You can place orders for the three Cafe Racer production versions at the festival (final pricing to be confirmed):
- Alpha 60kW, from $20,000;
- Delta 40kW, from $15,000; and
- Omega 20kW, from $12,000.
That’s much cheaper than the Harley-Davidson LiveWire electric motorcycle which launches this week in Portland, Orgeon, at about $US30,000.
It will be available in Australia at probably more than $A40,000 late next year.
We will be in Portland this week to test the LiveWire so stay tuned.
Savic motorcycles will be made in Melbourne and Taiwan and delivered in 2020.
Each model comes with several battery pack options.

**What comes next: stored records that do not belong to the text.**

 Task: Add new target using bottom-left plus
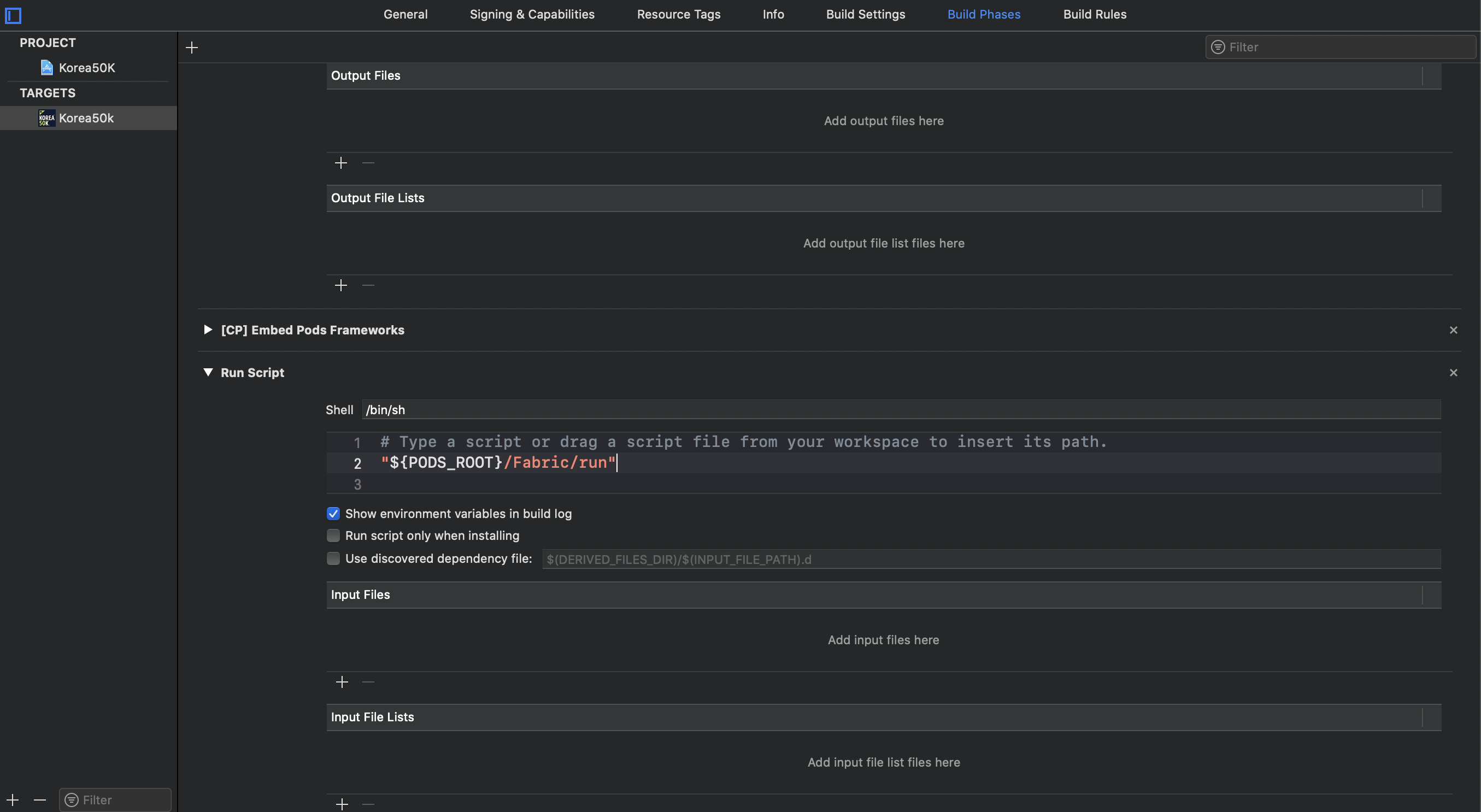13,800
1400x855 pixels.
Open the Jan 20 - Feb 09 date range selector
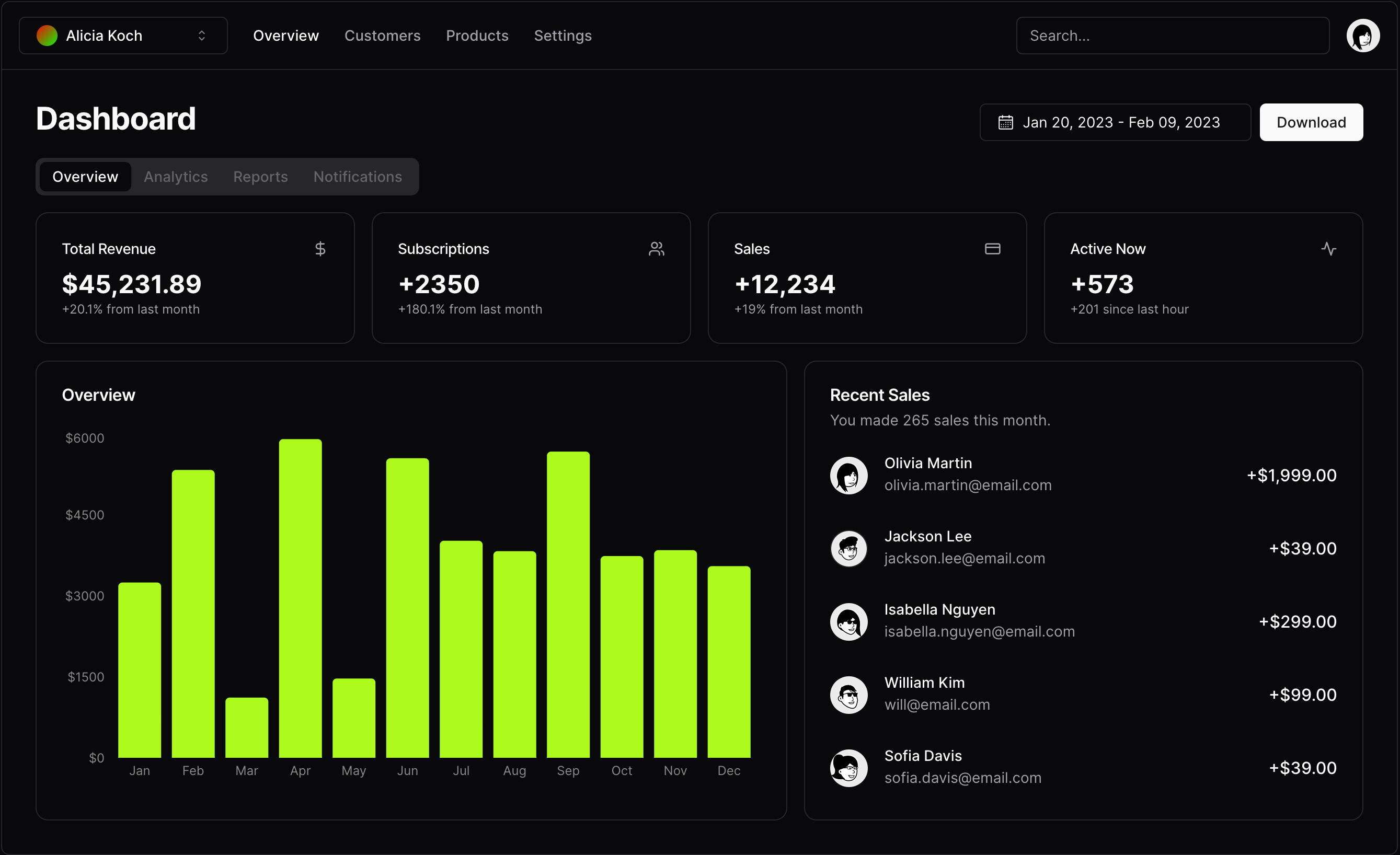pos(1115,122)
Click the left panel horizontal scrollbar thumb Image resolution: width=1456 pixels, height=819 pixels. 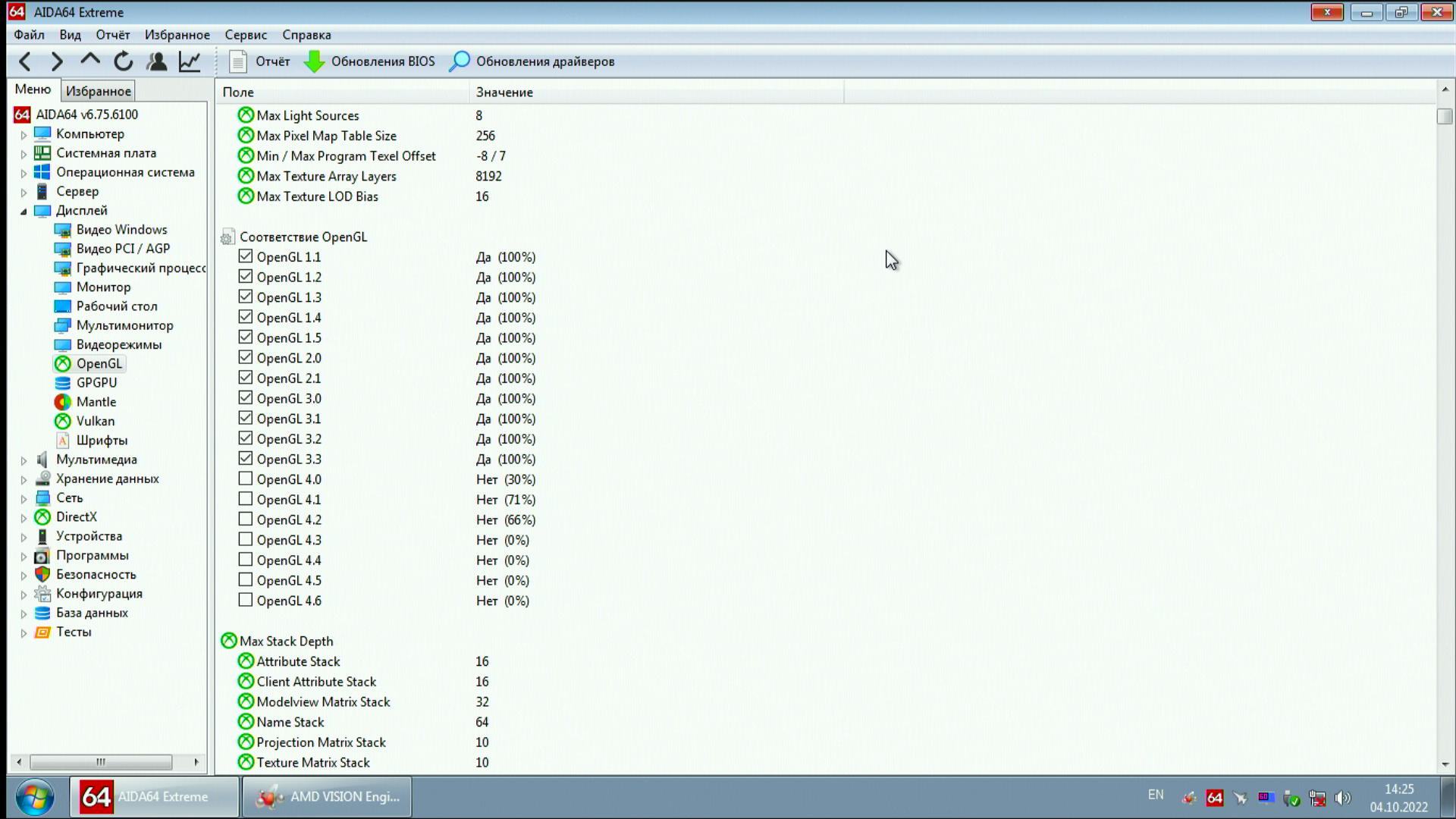101,762
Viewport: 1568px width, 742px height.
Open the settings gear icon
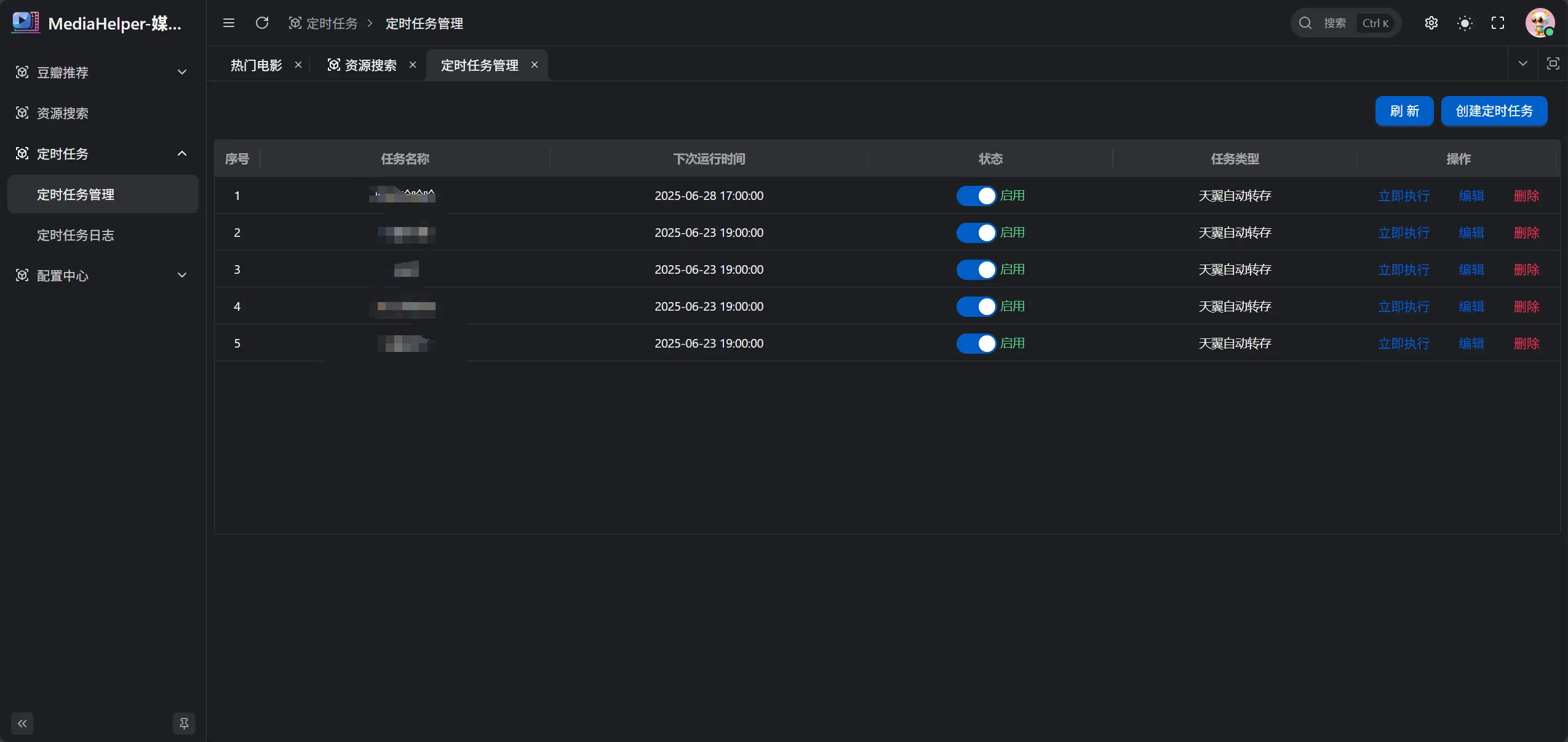click(1431, 23)
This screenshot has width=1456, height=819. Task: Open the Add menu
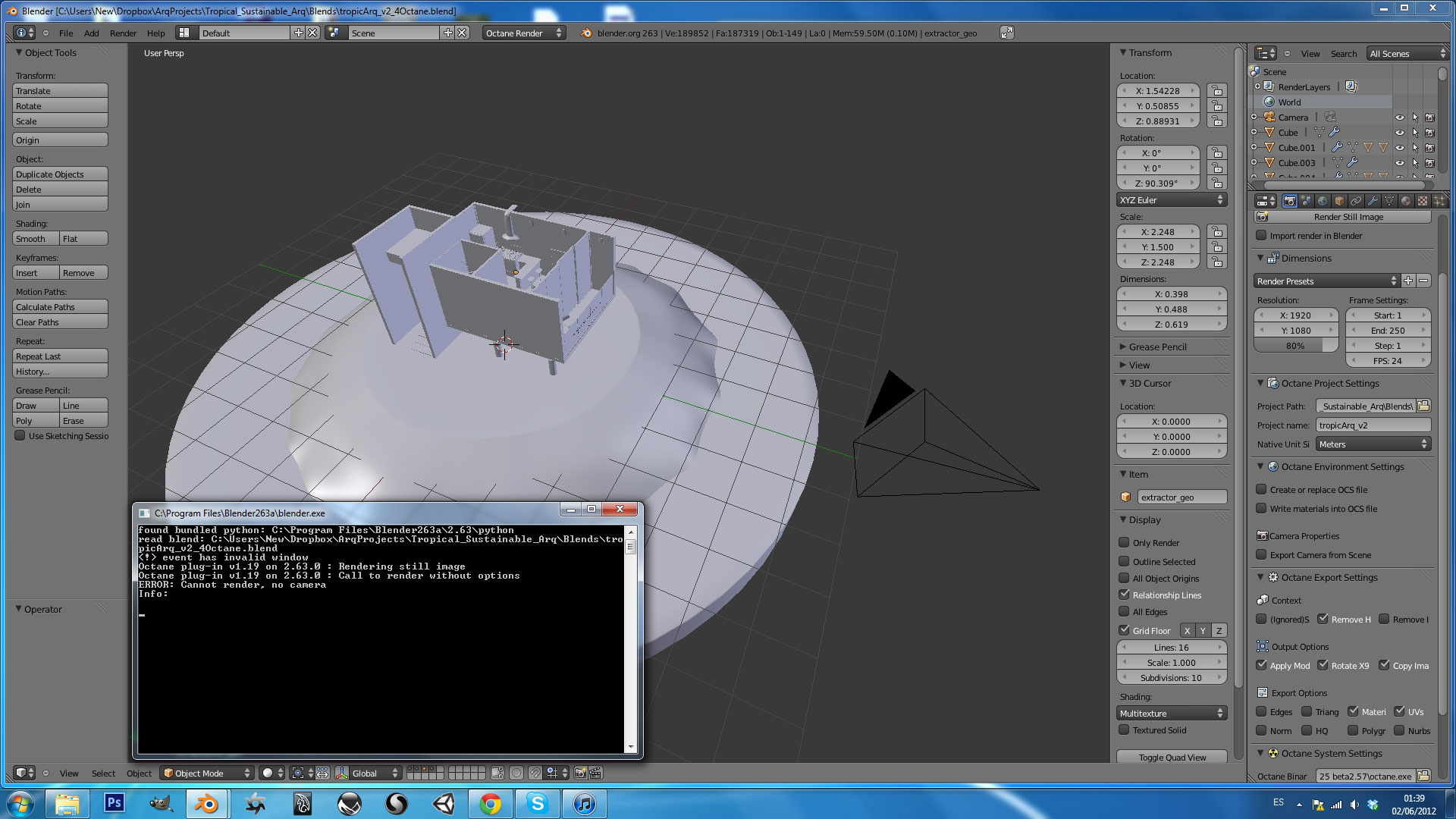(91, 33)
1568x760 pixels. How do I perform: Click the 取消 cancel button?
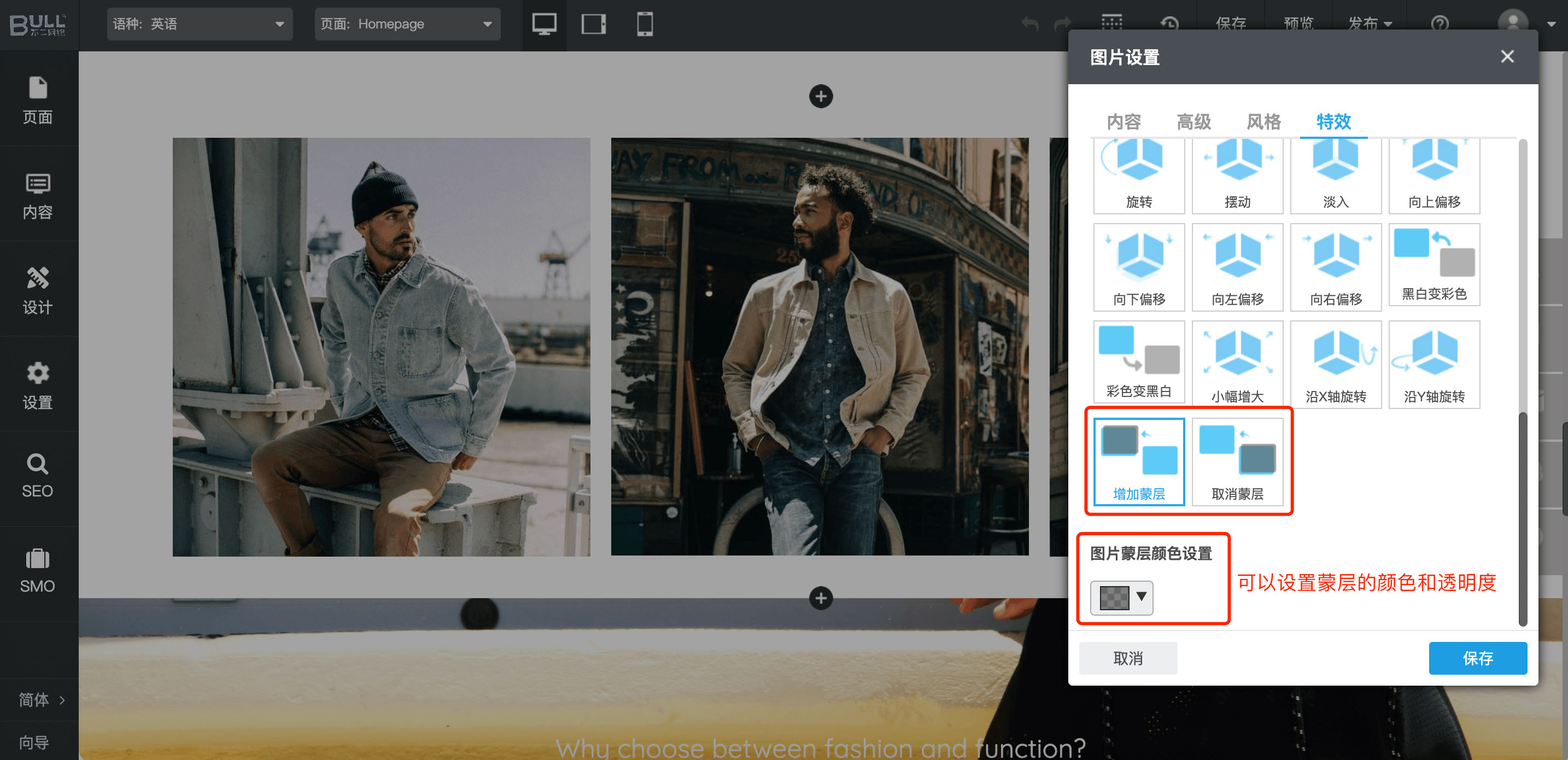pos(1127,658)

The largest offered in the Alpha will provide range of up to 250km, while the smallest option in the Omega will have 50km range.
Like all electric vehicles, peak torque is instantaneous and Dennis says his bike will accelerate from 0-100km in four seconds.
By comparison, the LiveWire will have city range of about 235km and highway range of about 150km and reach 100km/h in three seconds.
Savic customers will be able choose a range of options in brakes, suspension, wheels, tyres and three colours – Spectre, Stealth, and Rustic.
Aftermarket upgrades will also be offered.
The bikes feature a fully integrated, stressed, liquid-cooled motor and energy storage system.
Depending on the model and battery pack a customer selects, a single charge can provide up to 11kWh. That costs only $3 compared with about $15 for a petrol bike to travel 250km.
Dennis, 27, spent more than 650 hours designing and building the prototype.
“This is a bit of a dream come true,” he says.
“When I was 14, I decided I wanted to design and build my own vehicles one day. So I did my engineering degree and when I graduated about three years ago I got stuck into it. It’s been a long time coming.
“These motorcycles are a unique offering with the most advanced features and functionality that the materials, engineering, electronic controls, electrical technology and 3D printing can offer today.
“We have created a unique design featuring a perfectly rolled (not bent) backbone frame and developed our own powertrain package.”